- **Dataset entries**
——————
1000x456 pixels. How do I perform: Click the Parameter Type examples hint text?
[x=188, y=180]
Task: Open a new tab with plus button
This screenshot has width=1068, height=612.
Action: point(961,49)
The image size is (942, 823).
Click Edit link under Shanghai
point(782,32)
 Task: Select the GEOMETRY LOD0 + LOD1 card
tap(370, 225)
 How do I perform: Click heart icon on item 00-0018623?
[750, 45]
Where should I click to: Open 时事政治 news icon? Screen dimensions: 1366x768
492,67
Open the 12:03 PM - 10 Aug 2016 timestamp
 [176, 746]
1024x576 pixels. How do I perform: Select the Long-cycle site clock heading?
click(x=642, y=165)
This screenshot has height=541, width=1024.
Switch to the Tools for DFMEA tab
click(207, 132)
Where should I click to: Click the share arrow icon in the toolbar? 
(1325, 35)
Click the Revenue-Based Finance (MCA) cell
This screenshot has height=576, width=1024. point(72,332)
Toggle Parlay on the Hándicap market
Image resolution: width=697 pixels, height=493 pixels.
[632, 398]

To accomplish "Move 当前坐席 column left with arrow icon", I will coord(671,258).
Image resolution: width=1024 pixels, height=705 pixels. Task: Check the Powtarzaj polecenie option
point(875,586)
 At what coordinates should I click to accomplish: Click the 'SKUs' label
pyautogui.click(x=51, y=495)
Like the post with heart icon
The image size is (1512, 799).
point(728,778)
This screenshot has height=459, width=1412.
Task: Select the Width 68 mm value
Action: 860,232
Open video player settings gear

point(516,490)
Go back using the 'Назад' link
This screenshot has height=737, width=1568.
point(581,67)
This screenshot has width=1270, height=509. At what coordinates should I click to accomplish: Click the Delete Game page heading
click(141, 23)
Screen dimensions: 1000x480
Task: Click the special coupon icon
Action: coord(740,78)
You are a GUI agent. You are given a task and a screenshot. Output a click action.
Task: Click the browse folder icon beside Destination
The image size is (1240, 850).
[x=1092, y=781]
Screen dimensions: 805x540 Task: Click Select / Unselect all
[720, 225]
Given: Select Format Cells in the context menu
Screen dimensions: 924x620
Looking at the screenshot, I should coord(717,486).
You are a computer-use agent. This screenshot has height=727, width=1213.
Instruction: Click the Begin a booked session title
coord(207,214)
——————
- **WHAT IS NEEDED**
Each entry above is to be transcribed exactly as it was written.

- **SOLUTION BELOW**
1000x456 pixels. How do I perform: Click the Parameter Type examples hint text?
[x=188, y=180]
Task: Open a new tab with plus button
This screenshot has width=1068, height=612.
Action: point(961,49)
The image size is (942, 823).
Click Edit link under Shanghai
point(782,32)
 Task: Select the GEOMETRY LOD0 + LOD1 card
tap(370, 225)
 How do I perform: Click heart icon on item 00-0018623?
[750, 45]
Where should I click to: Open 时事政治 news icon? Screen dimensions: 1366x768
492,67
Open the 12:03 PM - 10 Aug 2016 timestamp
 [176, 746]
1024x576 pixels. How do I perform: Select the Long-cycle site clock heading?
click(x=642, y=165)
This screenshot has height=541, width=1024.
Switch to the Tools for DFMEA tab
click(207, 132)
Where should I click to: Click the share arrow icon in the toolbar? 
(1325, 35)
Click the Revenue-Based Finance (MCA) cell
This screenshot has height=576, width=1024. point(72,332)
Toggle Parlay on the Hándicap market
Image resolution: width=697 pixels, height=493 pixels.
[632, 398]

To accomplish "Move 当前坐席 column left with arrow icon", I will coord(671,258).
Image resolution: width=1024 pixels, height=705 pixels. Task: Check the Powtarzaj polecenie option
point(875,586)
 At what coordinates should I click to accomplish: Click the 'SKUs' label
pyautogui.click(x=51, y=495)
Like the post with heart icon
The image size is (1512, 799).
point(728,778)
This screenshot has height=459, width=1412.
Task: Select the Width 68 mm value
Action: 860,232
Open video player settings gear

point(516,490)
Go back using the 'Назад' link
This screenshot has height=737, width=1568.
point(581,67)
This screenshot has width=1270, height=509. At what coordinates should I click to accomplish: Click the Delete Game page heading
click(141, 23)
Screen dimensions: 1000x480
Task: Click the special coupon icon
Action: coord(740,78)
You are a GUI agent. You are given a task and a screenshot. Output a click action.
Task: Click the browse folder icon beside Destination
The image size is (1240, 850).
[x=1092, y=781]
Screen dimensions: 805x540 Task: Click Select / Unselect all
[720, 225]
Given: Select Format Cells in the context menu
Screen dimensions: 924x620
Looking at the screenshot, I should coord(717,486).
You are a computer-use agent. This screenshot has height=727, width=1213.
Instruction: Click the Begin a booked session title
coord(207,214)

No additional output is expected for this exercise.